Tadeusz Olsza (3 December 1895 – 1 June 1975), born Tadeusz Blomberg, was a Polish film and stage actor, cabaret singer, dancer and director born in Warsaw. From 1915 to 1917, he taught vocal classes at Warsaw Conservatory. Starting in 1921 he performed in such Warsaw cabarets and vaudevilles as Stańczyk, Karuzela, Nietoperz (The Bat), Stara Banda, Qui Pro Quo, Perskie Oko, Morskie Oko, Nowości, and Cyruliku Warszawskim. He was known for his parody of Felicjan Sławoj Składkowski, a Polish physician, general and politician.

He performed monologue, satires, revue sketches, vignettes and in musical theater; was also known as a great tango dancer, partnering Loda Halama and her sister Zizi in a hit musical review Tysiąc pięknych dziewcząt (A thousand beautiful girls) and performing with Stanisława Nowicka, "Queen of the Tango."

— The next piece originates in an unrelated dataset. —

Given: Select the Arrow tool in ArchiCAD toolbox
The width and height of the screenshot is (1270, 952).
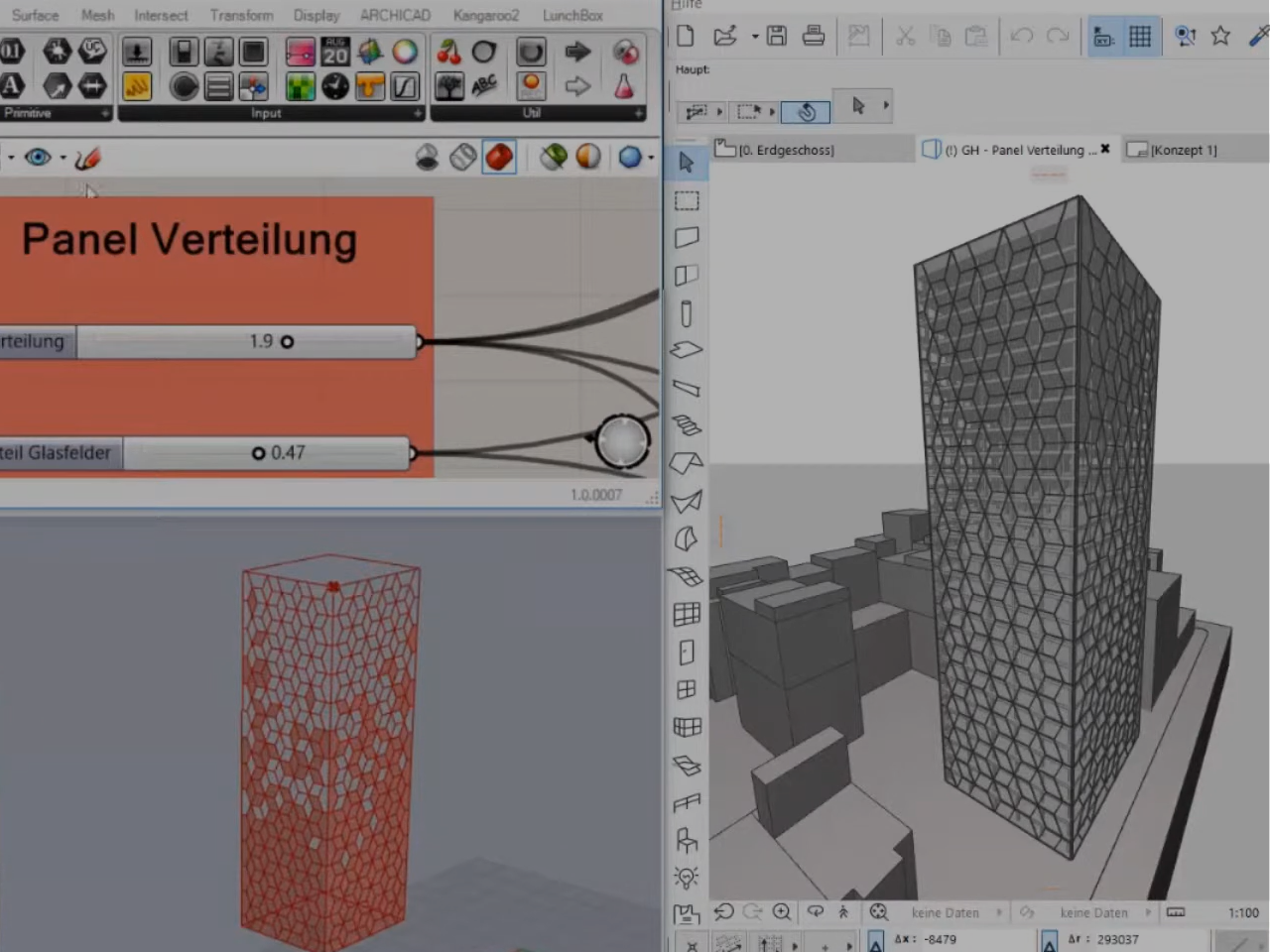Looking at the screenshot, I should [x=686, y=163].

He began his film career in small roles in German films (Mater Dolorosa and Jugendliebe). In Poland his film appearances included Uwiedziona, Krzyk w nocy, O czym się nie mówi, Głos Serca, Antek Policmajster, Jaśnie pan szofer, and Jego wielka miłość.

Olsza worked in Polish Radio almost from its inception; some of his archived performances are still broadcast.

After the Nazi invasion of Poland he went to Bucharest, Romania, where he joined the group of Polish emigree theater artists. In 1941 he joined the Polish Army in France, then Scotland where he run the theatre for First Brigade of the Polish-Scottish Shooters (see Polish Army in the West).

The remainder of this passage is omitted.